De omslag in de sociale wereld is niet de enige reden waarom Joke vervroegd uit het werk stapt. ‘Ik heb elf leidinggevenden gehad in de afgelopen 21 jaar.’ De ICT speelt een steeds grotere rol. ‘Je moet alles wat je doet in de etalage zetten, dat is niet mijn ambitie.’ De subsidievoorwaarden veranderen steeds. ‘Na de komst van de buurtteams praten we niet meer over bewoners, maar over Amsterdammers.’
‘Mijn tip voor de toekomst: blijf communiceren!’
De wildgroei aan bewonersinitiatieven maakt de buurt er niet overzichtelijker op. ‘Vaak weten ze niet van elkaar wat ze doen.’ Soms worden organisaties ingevlogen om een project te doen. ‘Laatst kreeg Prisma een opdracht van het stadsdeel om te onderzoeken of er mogelijkheden waren om een community te bouwen in straten waar dat van toegevoegde waarde kan zijn. We zijn daar niet over geïnformeerd. Dat ging me aan het hart. Het is minder efficiënt om allerlei losse projecten door steeds verschillende organisaties te laten uitvoeren. We kennen de buurt op ons duimpje, ze kwamen toch bij ons terecht om te vragen welke plekken in de buurt in aanmerking komen voor hun project. Het is bovendien niet zo respectvol naar de mensen die al lang in de buurt werken. Mijn tip voor de toekomst: blijf communiceren!’
Een buurt is altijd anders dan aan beleidstafels uitgedacht wordt. ‘Met het net geopende Dapperhuis heeft de Dapperbuurt een locatie waar bewoners elkaar kunnen ontmoeten. Post Oost fungeert als ontmoetingsplek, maar is een participatiecentrum. De Oosterparkbuurt vind ik veel onpersoonlijker en anoniemer dan de Dapperbuurt en de Transvaal. Als de renovatie van buurtcentrum Oosterpark klaar is, is het de bedoeling dat de Amsterdammers daar meer zelf activiteiten gaan organiseren. Het is prima om mensen meer verantwoordelijkheid te geven, maar ik ben bang dat er toch altijd mensen zijn die daarbij buiten de boot vallen. Er zijn altijd mensen die het moeilijk vinden zelf dingen te organiseren of die het niet kunnen leren. Zeker als de locaties grootschaliger worden.’

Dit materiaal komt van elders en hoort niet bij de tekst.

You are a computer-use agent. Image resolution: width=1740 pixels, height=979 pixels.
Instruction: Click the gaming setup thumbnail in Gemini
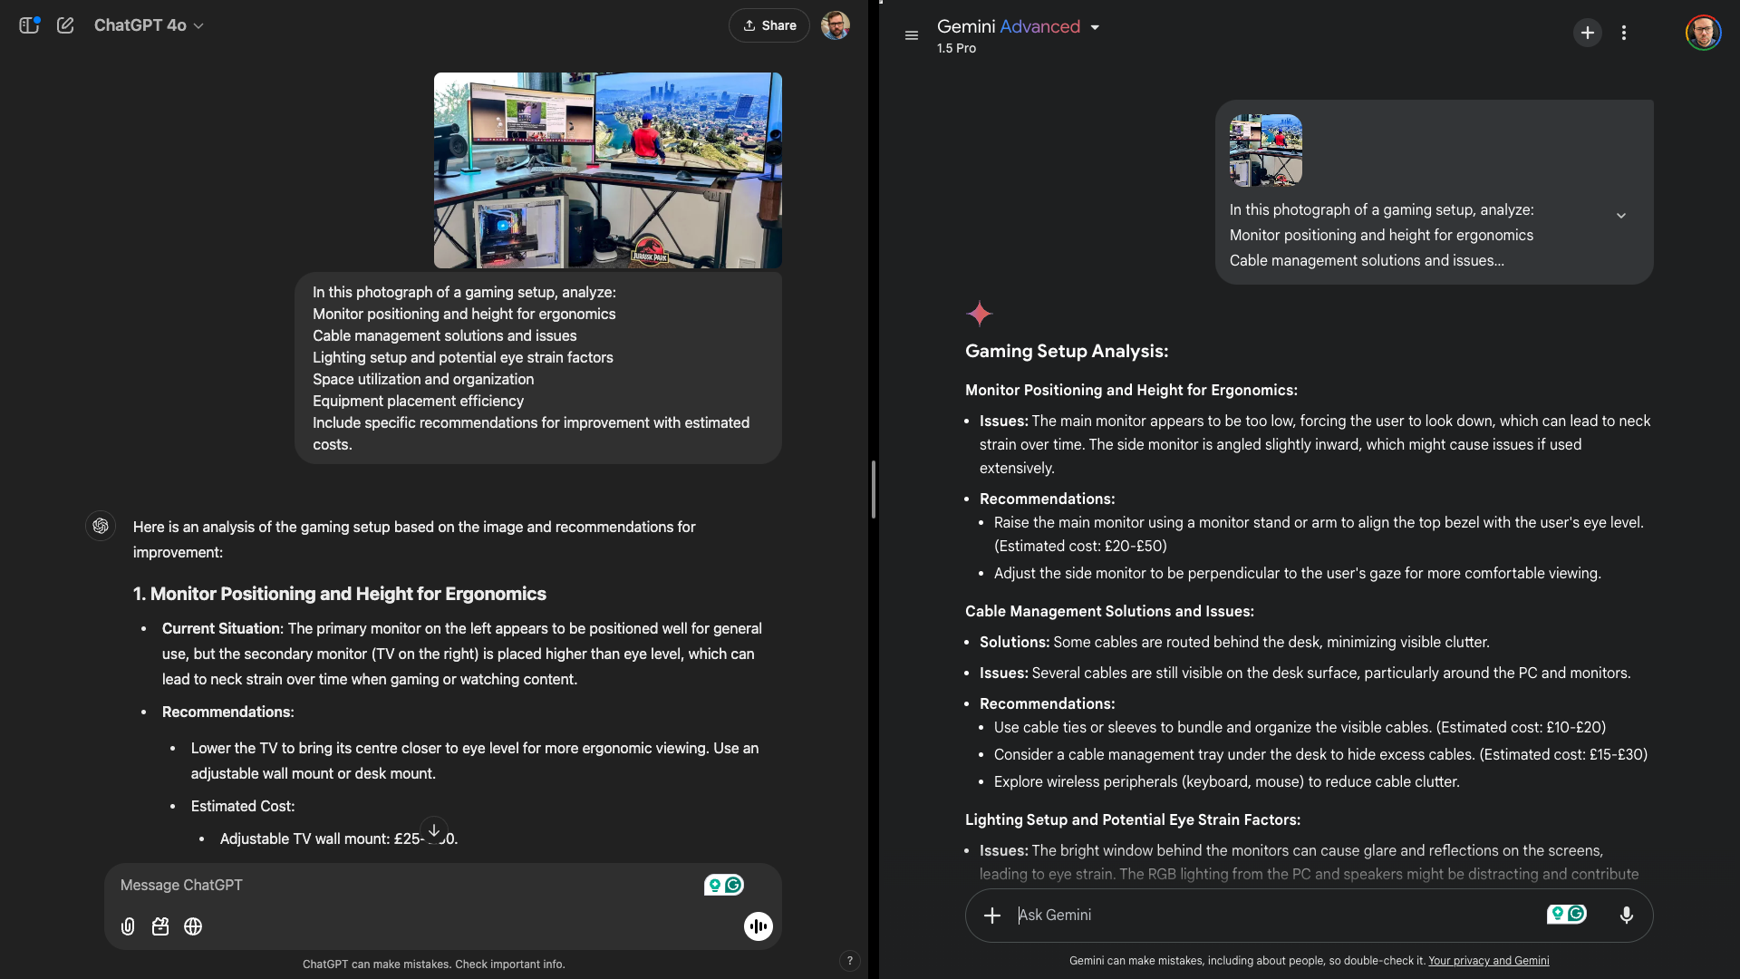(x=1265, y=150)
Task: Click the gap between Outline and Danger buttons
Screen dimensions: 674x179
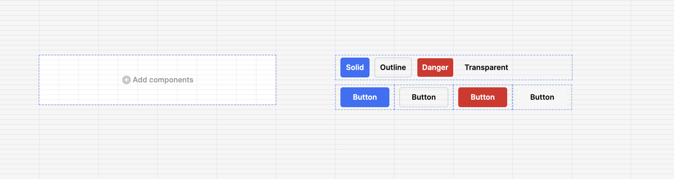Action: (x=415, y=68)
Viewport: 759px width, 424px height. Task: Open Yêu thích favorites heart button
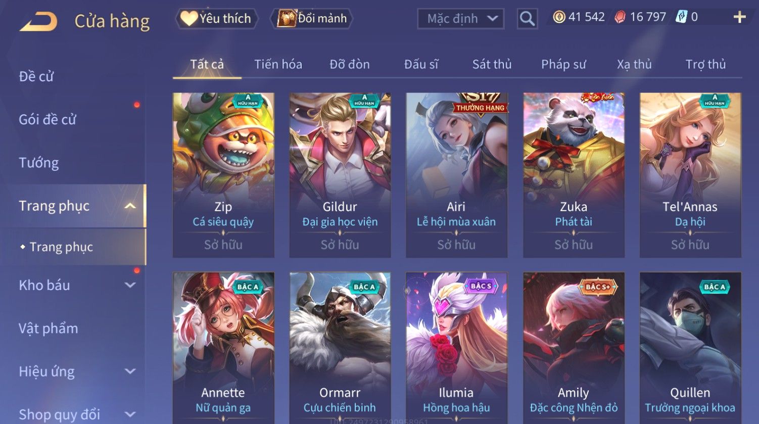(x=216, y=19)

‘Het wordt onderschat hoe inspannend het is om met verschillende groepen mensen te werken. Inmiddels bezoeken steeds meer mensen met een verstandelijke of psychische beperking de buurtrestaurants, niet elke vrijwilliger kan daarmee omgaan. Natuurlijk, ze krijgen trainingen, maar zo wordt vrijwilligerswerk wel erg zwaar. Bewonerszelfbeheer gaat niet altijd over rozen. Vaak wordt de coördinator enige uren betaald, maar dat staat dan weer niet in de etalage.’
Er gaan opnieuw geluiden op dat er kritisch naar de sociale basis gekeken wordt. ‘Ik ben blij dat ik dat beroepsmatig niet meer mee hoef te maken. Het is mooi geweest.’